Just like criteria, map/reduce calls are lazily evaluated. So nothing will hit the database until you iterate over the results, or make a call on the wrapper that would need to force a database hit.

Band.map_reduce(map, reduce).out(replace: "mr-results").each do |document|
  p document # { "_id" => "Tool", "value" => { "likes" => 200 }}
end

The only required thing you provide along with a map/reduce is where to output the results. If you do not provide this an error will be raised. Valid options to #out are:

  • inline: 1: Don’t store the output in a collection.
  • replace: "name": Store in a collection with the provided name, and overwrite any documents that exist in it.
  • merge: "name": Store in a collection with the provided name, and merge the results with the existing documents.
  • reduce: "name": Store in a collection with the provided name, and reduce all existing results in that collection.

Raw Results

Results of Map/Reduce execution can be retrieved via the execute method or its aliases raw and results:

mr = Band.where(:likes.gt => 100).map_reduce(map, reduce).out(inline: 1)

mr.execute
# => {"results"=>[{"_id"=>"Tool", "value"=>{"likes"=>200.0}}],
      "timeMillis"=>14,
      "counts"=>{"input"=>4, "emit"=>4, "reduce"=>1, "output"=>1},
      "ok"=>1.0,
      "$clusterTime"=>{"clusterTime"=>#<BSON::Timestamp:0x00005633c2c2ad20 @seconds=1590105400, @increment=1>, "signature"=>{"hash"=><BSON::Binary:0x12240 type=generic data=0x0000000000000000...>, "keyId"=>0}},
      "operationTime"=>#<BSON::Timestamp:0x00005633c2c2aaf0 @seconds=1590105400, @increment=1>}

Statistics

MongoDB servers 4.2 and lower provide Map/Reduce execution statistics. As of MongoDB 4.4, Map/Reduce is implemented via the aggregation pipeline and statistics described in this section are not available.
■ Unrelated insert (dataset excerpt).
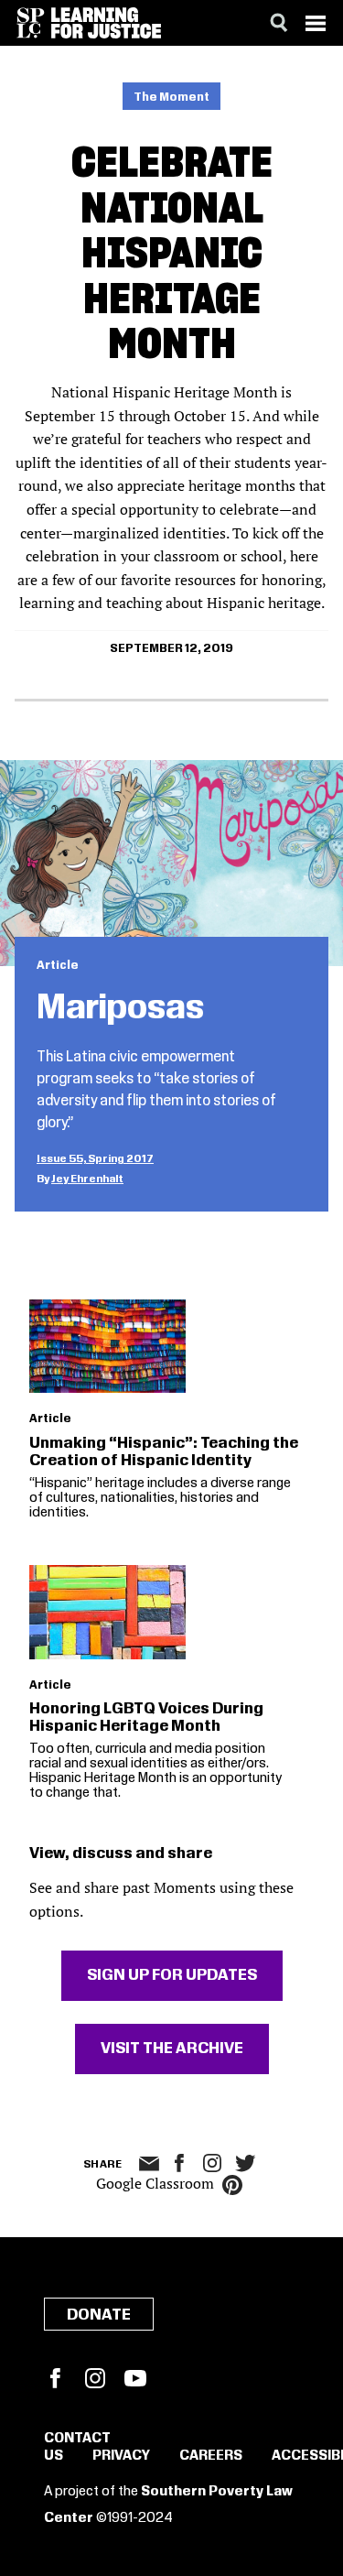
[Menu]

The following methods are provided on the MapReduce object:

  • counts: Number of documents read, emitted, reduced and output through the pipeline.
  • input, emitted, reduced, output: individual count methods. Note that emitted and reduced methods are named differently from hash keys in counts.
  • time: The time, in milliseconds, that Map/Reduce pipeline took to execute.
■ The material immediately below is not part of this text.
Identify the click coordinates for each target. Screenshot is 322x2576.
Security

The following code illustrates retrieving the statistics:

mr = Band.where(:likes.gt => 100).map_reduce(map, reduce).out(inline: 1)

mr.counts
# => {"input"=>4, "emit"=>4, "reduce"=>1, "output"=>1}

mr.input
# => 4

mr.emitted
# => 4

mr.reduced
# => 1

mr.output
# => 1

mr.time
# => 14

Note

Each statistics method invocation re-executes the Map/Reduce pipeline. The results of execution are not stored by Mongoid. Consider using the execute method to retrieve the raw results and obtaining the statistics from the raw results if multiple statistics are desired.